§ **提供された文章**:
%%
ホログラフィーの原理をX線波長領域(波長はおよそ0.0001 マイクロメートル程度)にまで拡張したものが蛍光X線ホログラフィー法です。X線が原子に吸収されると、今度はその原子から原子固有の波長をもつX線が放出されます。これを蛍光X線とよびます。この蛍光X線を利用してホログラムを構成する手法が蛍光X線ホログラフィー法です。東北大学金属材料研究所の林好一准教授らを中心とする研究グループにより実験方法の開発が行われ、本手法が形状記憶合金や半導体材料などの単結晶中の微量不純物元素周りの3次元的局所構造評価に有効であることが実証されています。
このホログラムを元に原子分解能像が再生される。
※2 強誘電体、リラクサー強誘電体
電場内に置かれた物質は、プラス側・マイナス側に電荷が引き寄せられて、全体として片方がプラス、もう片方がマイナスの電気を帯びます。このような状態を「分極している」と呼びます。ところが、中には、電場がなくても自発的に分極している物質が知られています。これが強誘電体です。
%%
§ **元データ**:
%%
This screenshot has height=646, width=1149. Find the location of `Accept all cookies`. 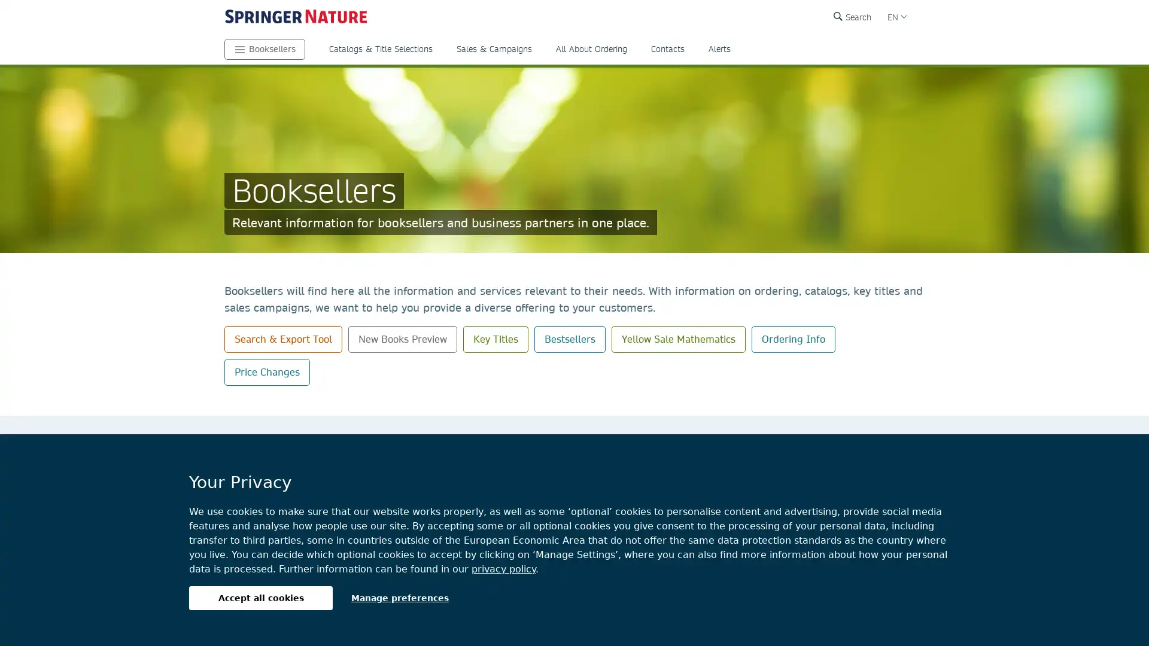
%%
§ **取り組む課題**:
- a) 上の文章のうち、「ホログラフィーの原理をX線波」を含む語句で始まり「います。これが強誘電体です。」で終わる部分を、そのまま書き写してください。
- b) 上の文章について、次の(i)〜(iii)がその内容と合うかどうかを「はい」か「いいえ」で答え、判断の決め手となる文章中の語句をそのまま引用すること。
(i) 蛍光X線は、原子固有の波長をもつX線である。
(ii) 強誘電体は、電場がなければ分極しない物質である。
(iii) 蛍光X線ホログラフィー法の実験方法は、京都大学の研究グループによって開発された。

§ **課題ごとの解答**:
- a)
ホログラフィーの原理をX線波長領域(波長はおよそ0.0001 マイクロメートル程度)にまで拡張したものが蛍光X線ホログラフィー法です。X線が原子に吸収されると、今度はその原子から原子固有の波長をもつX線が放出されます。これを蛍光X線とよびます。この蛍光X線を利用してホログラムを構成する手法が蛍光X線ホログラフィー法です。東北大学金属材料研究所の林好一准教授らを中心とする研究グループにより実験方法の開発が行われ、本手法が形状記憶合金や半導体材料などの単結晶中の微量不純物元素周りの3次元的局所構造評価に有効であることが実証されています。
このホログラムを元に原子分解能像が再生される。
※2 強誘電体、リラクサー強誘電体
電場内に置かれた物質は、プラス側・マイナス側に電荷が引き寄せられて、全体として片方がプラス、もう片方がマイナスの電気を帯びます。このような状態を「分極している」と呼びます。ところが、中には、電場がなくても自発的に分極している物質が知られています。これが強誘電体です。

- b)
(i) はい。「今度はその原子から原子固有の波長をもつX線が放出されます。これを蛍光X線とよびます。」
(ii) いいえ。「電場がなくても自発的に分極している物質が知られています。これが強誘電体です。」
(iii) いいえ。「東北大学金属材料研究所の林好一准教授らを中心とする研究グループにより実験方法の開発が行われ」